_EXERCISE OBJECTIVE:_
Transcribe every record that appears below, exactly and in full.

Dataset items
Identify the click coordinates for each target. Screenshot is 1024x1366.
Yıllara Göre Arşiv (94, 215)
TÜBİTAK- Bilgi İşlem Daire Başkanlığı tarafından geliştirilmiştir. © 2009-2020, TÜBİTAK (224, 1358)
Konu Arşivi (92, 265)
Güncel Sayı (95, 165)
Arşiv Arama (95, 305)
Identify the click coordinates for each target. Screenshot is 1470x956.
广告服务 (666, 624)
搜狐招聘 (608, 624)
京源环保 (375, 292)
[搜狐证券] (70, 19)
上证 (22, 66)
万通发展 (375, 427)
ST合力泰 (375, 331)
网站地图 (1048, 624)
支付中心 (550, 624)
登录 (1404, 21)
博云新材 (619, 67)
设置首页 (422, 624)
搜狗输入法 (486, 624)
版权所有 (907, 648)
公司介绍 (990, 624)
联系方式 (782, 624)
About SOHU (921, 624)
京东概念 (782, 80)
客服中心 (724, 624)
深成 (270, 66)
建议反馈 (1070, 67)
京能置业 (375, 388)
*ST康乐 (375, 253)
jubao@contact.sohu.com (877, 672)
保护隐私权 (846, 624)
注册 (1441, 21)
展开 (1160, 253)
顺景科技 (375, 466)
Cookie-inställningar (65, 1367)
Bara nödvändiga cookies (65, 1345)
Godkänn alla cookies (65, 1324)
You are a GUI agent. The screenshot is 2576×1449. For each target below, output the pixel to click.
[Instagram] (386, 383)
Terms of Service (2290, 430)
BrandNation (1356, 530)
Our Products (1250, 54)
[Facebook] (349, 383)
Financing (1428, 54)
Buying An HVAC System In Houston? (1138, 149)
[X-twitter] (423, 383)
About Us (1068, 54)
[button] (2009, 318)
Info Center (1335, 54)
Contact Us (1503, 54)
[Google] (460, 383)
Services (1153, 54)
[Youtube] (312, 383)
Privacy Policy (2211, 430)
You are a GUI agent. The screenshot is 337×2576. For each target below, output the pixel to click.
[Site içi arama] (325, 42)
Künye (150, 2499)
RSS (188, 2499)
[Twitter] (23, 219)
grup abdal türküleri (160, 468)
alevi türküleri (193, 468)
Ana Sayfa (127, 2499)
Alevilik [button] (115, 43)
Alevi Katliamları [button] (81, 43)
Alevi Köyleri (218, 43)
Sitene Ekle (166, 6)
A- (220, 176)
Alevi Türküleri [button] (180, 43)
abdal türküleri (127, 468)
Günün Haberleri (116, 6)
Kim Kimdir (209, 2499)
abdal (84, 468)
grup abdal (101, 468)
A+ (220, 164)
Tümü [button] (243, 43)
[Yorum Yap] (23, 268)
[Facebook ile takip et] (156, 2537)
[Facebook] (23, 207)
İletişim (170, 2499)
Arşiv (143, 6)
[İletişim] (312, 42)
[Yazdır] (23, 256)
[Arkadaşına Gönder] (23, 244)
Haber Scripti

_TASK SOLUTION:_
Identify the click coordinates for each target. Screenshot is 1024x1366.
Yıllara Göre Arşiv (94, 215)
TÜBİTAK- Bilgi İşlem Daire Başkanlığı tarafından geliştirilmiştir. © 2009-2020, TÜBİTAK (224, 1358)
Konu Arşivi (92, 265)
Güncel Sayı (95, 165)
Arşiv Arama (95, 305)
Identify the click coordinates for each target. Screenshot is 1470x956.
广告服务 (666, 624)
搜狐招聘 (608, 624)
京源环保 (375, 292)
[搜狐证券] (70, 19)
上证 (22, 66)
万通发展 (375, 427)
ST合力泰 (375, 331)
网站地图 (1048, 624)
支付中心 (550, 624)
登录 (1404, 21)
博云新材 (619, 67)
设置首页 (422, 624)
搜狗输入法 (486, 624)
版权所有 (907, 648)
公司介绍 (990, 624)
联系方式 (782, 624)
About SOHU (921, 624)
京东概念 (782, 80)
客服中心 (724, 624)
深成 (270, 66)
建议反馈 (1070, 67)
京能置业 (375, 388)
*ST康乐 (375, 253)
jubao@contact.sohu.com (877, 672)
保护隐私权 (846, 624)
注册 (1441, 21)
展开 (1160, 253)
顺景科技 (375, 466)
Cookie-inställningar (65, 1367)
Bara nödvändiga cookies (65, 1345)
Godkänn alla cookies (65, 1324)
You are a GUI agent. The screenshot is 2576×1449. For each target below, output the pixel to click.
[Instagram] (386, 383)
Terms of Service (2290, 430)
BrandNation (1356, 530)
Our Products (1250, 54)
[Facebook] (349, 383)
Financing (1428, 54)
Buying An HVAC System In Houston? (1138, 149)
[X-twitter] (423, 383)
About Us (1068, 54)
[button] (2009, 318)
Info Center (1335, 54)
Contact Us (1503, 54)
[Google] (460, 383)
Services (1153, 54)
[Youtube] (312, 383)
Privacy Policy (2211, 430)
You are a GUI agent. The screenshot is 337×2576. For each target below, output the pixel to click.
[Site içi arama] (325, 42)
Künye (150, 2499)
RSS (188, 2499)
[Twitter] (23, 219)
grup abdal türküleri (160, 468)
alevi türküleri (193, 468)
Ana Sayfa (127, 2499)
Alevilik [button] (115, 43)
Alevi Katliamları [button] (81, 43)
Alevi Köyleri (218, 43)
Sitene Ekle (166, 6)
A- (220, 176)
Alevi Türküleri [button] (180, 43)
abdal türküleri (127, 468)
Günün Haberleri (116, 6)
Kim Kimdir (209, 2499)
abdal (84, 468)
grup abdal (101, 468)
A+ (220, 164)
Tümü [button] (243, 43)
[Yorum Yap] (23, 268)
[Facebook ile takip et] (156, 2537)
[Facebook] (23, 207)
İletişim (170, 2499)
Arşiv (143, 6)
[İletişim] (312, 42)
[Yazdır] (23, 256)
[Arkadaşına Gönder] (23, 244)
Haber Scripti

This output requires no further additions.